I admit, when I first heard the term life coaching, I thought it sounded ridiculous. The dialogue went something like this:

Me: “You mean there’s some expert on life who was going to coach me to live an awesome life like they are?”

Life Coach: “But this person isn’t going to offer you any advice. Just ask questions.”

Me: “Oh, of course. An expert who isn’t going to offer any expertise.”

Life Coach: “It isn’t like that. You just have to experience it.”

And I did. Because I trusted my wife, Amois, who encouraged me to do a sample session.

And the coaching session was amazing. I still remember my first life coaching session and coaching homework.

Now more than a dozen years later, I find myself not only being a life coach, but training others to be coaches. And I see the profession and its concepts as central to a paradigm shift in education, industry, art, and culture.

We are now living in an age of clutter.

Mass production has solved the problem of not enough stuff. Factories now produce more stuff than humans can possibly consume. Houses are stuffed to the point that people need outside storage units just to store all the stuff they don’t use.

It’s not just the tangible space that’s cluttered. Consider the mental and the emotional space that gets cluttered as well. The digital age enables us copy ideas and share them as videos, posts, and tweets literally an infinite number of times.

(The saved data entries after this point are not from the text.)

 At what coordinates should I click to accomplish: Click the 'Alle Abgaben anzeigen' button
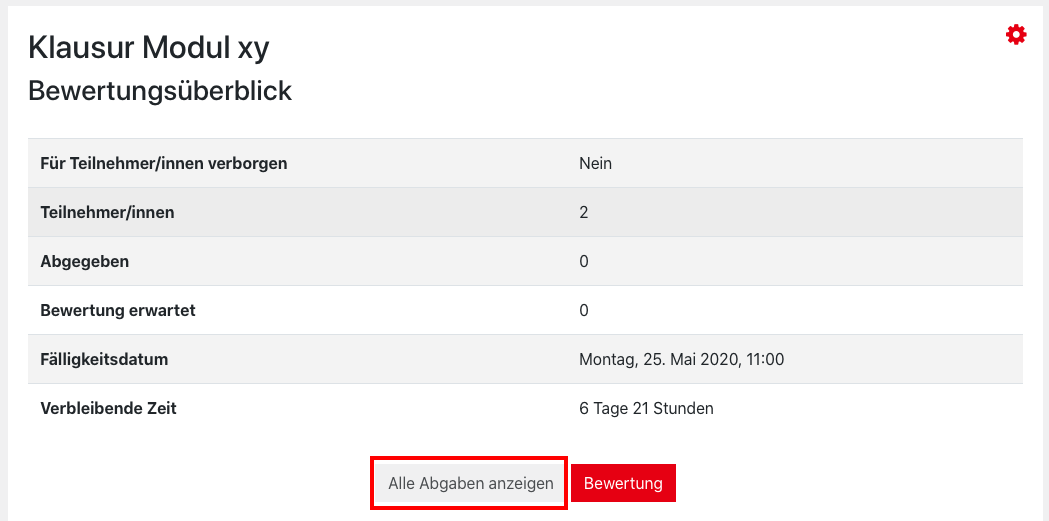470,483
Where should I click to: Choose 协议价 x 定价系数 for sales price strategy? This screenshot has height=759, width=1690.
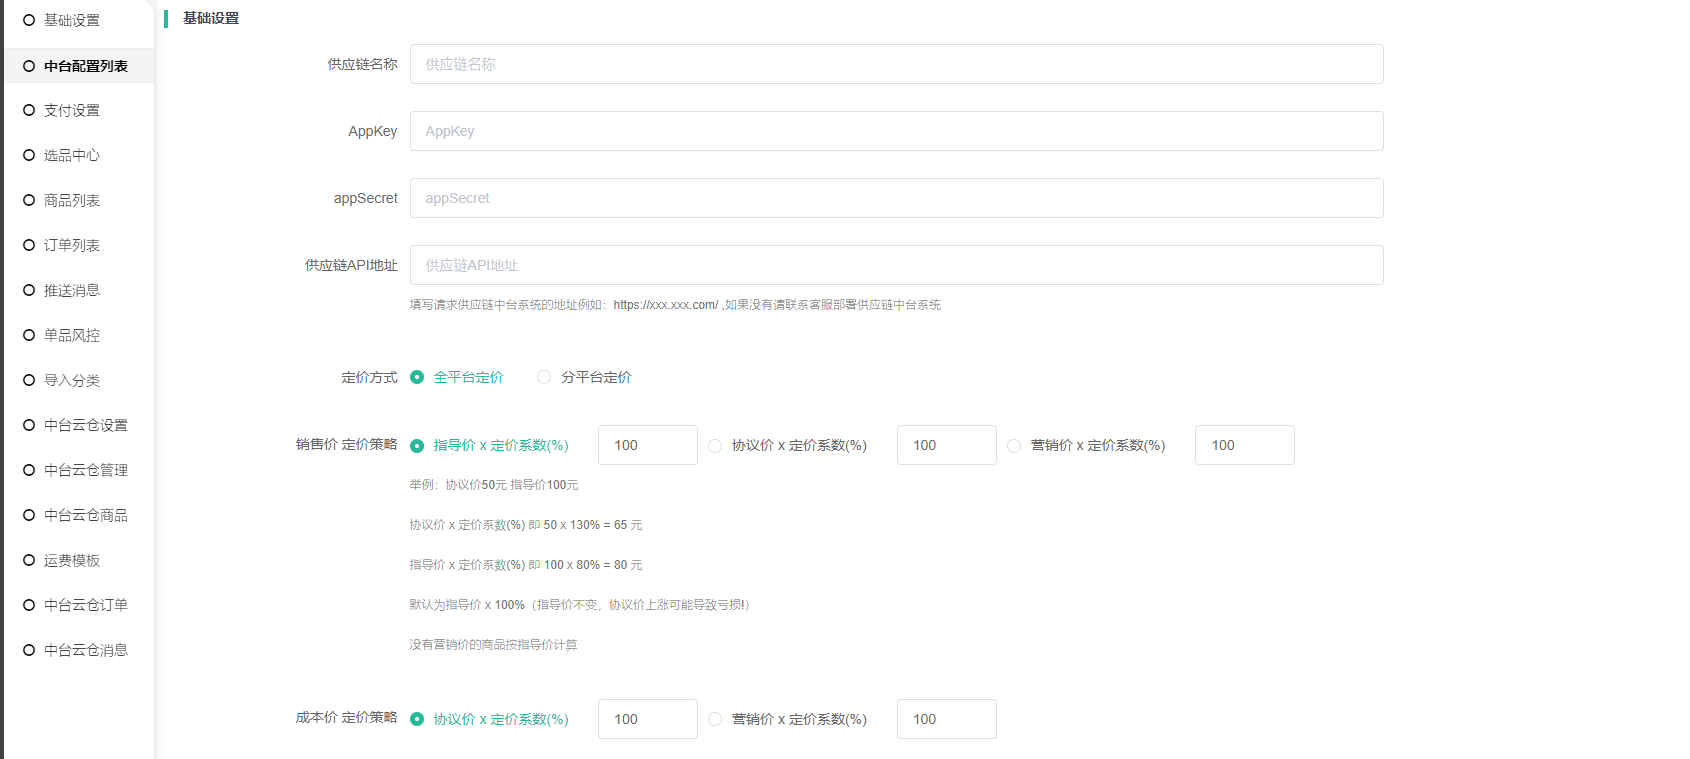[715, 446]
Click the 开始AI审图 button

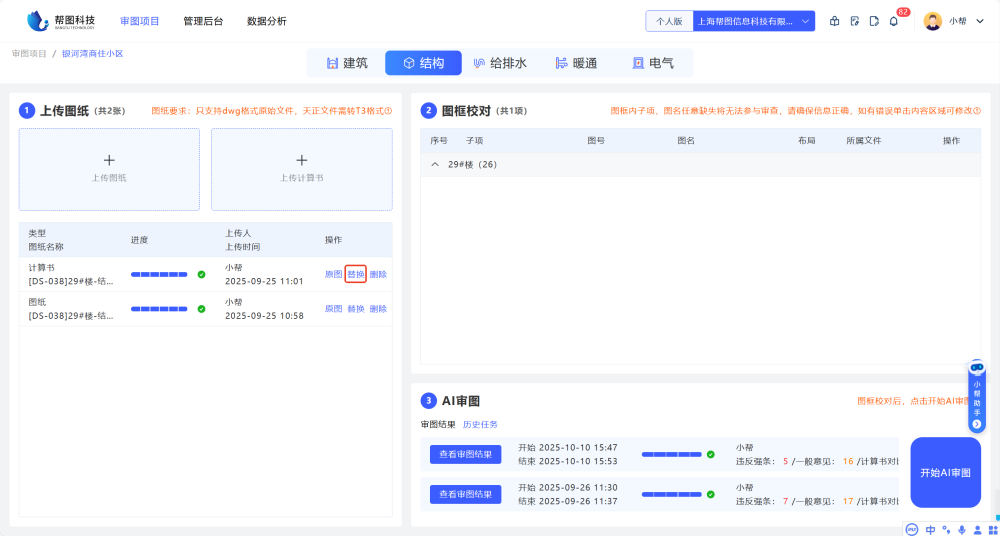[x=945, y=472]
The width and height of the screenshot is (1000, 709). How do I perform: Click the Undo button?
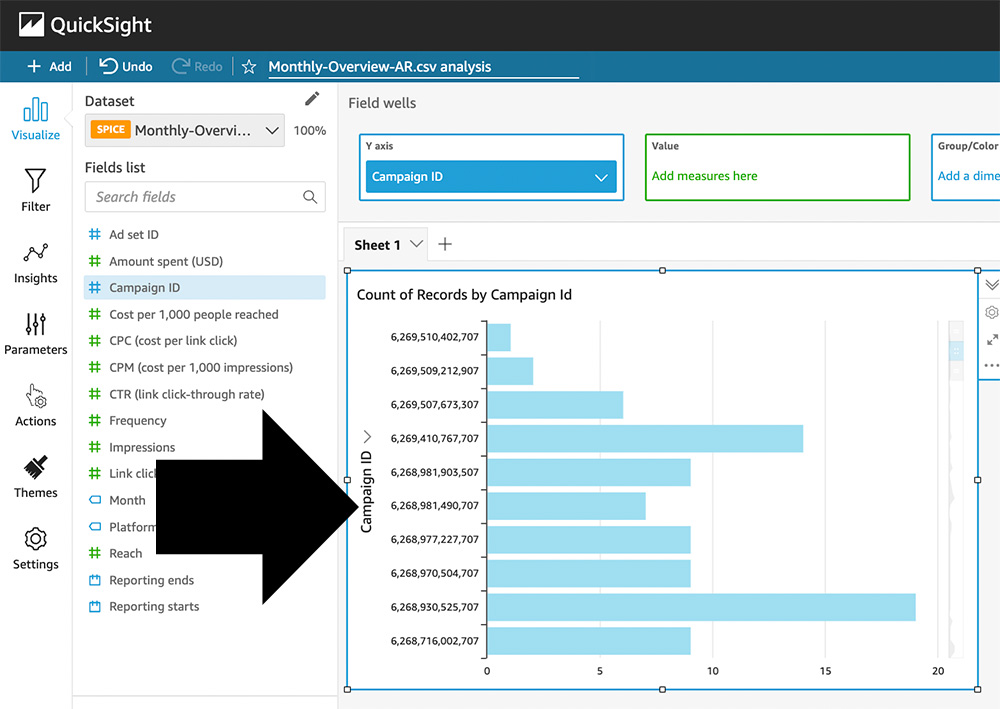126,67
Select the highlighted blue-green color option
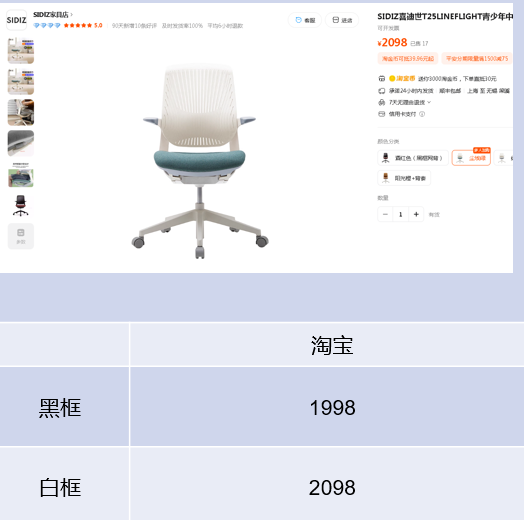The height and width of the screenshot is (520, 524). pyautogui.click(x=471, y=158)
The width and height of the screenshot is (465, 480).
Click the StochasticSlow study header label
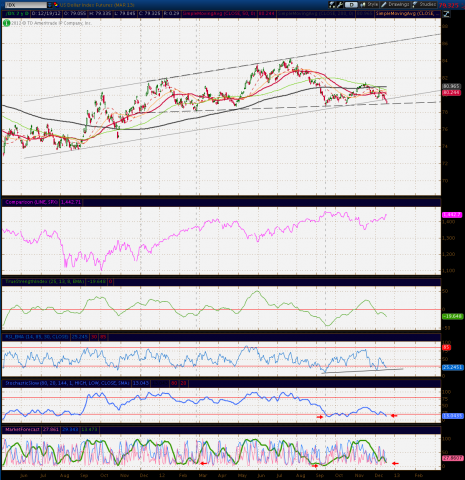(x=67, y=383)
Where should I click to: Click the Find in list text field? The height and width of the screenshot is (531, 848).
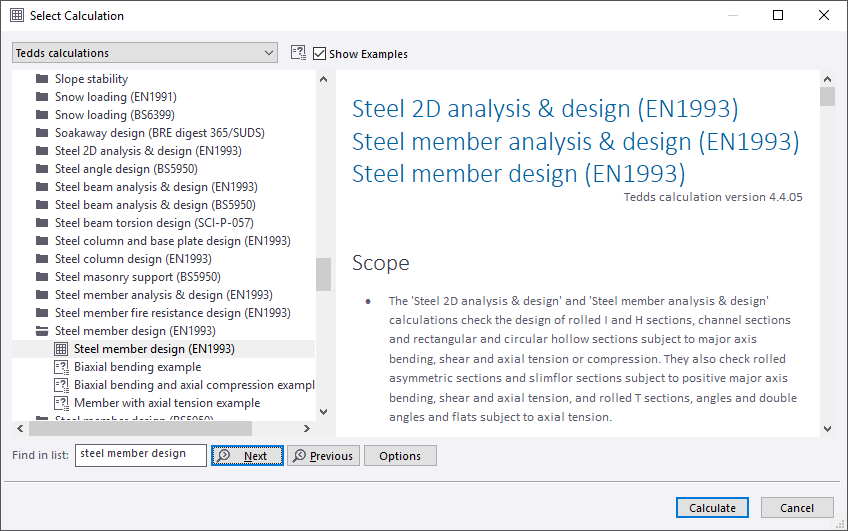(140, 455)
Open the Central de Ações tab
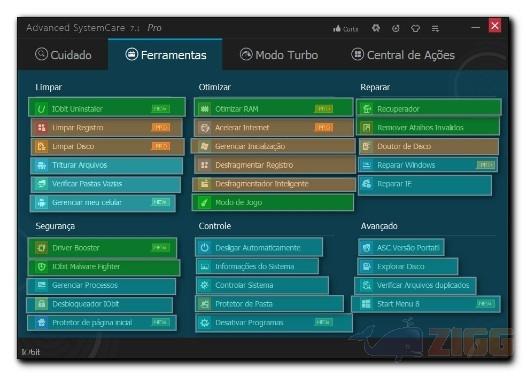The width and height of the screenshot is (527, 377). coord(403,54)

The Internet has solved the lack of information problem but instead gave us a tremendous amount of digital clutter to sort. It’s one problem exchanged with another.

One way to consider being a life coach is to think of yourself as a space creator. Instead of giving more stuff – more advice, information, or options – you listen, ask questions, and give your client the gift of space.

In the age of clutter, the most valuable asset becomes space: tangible, mental, and emotional space.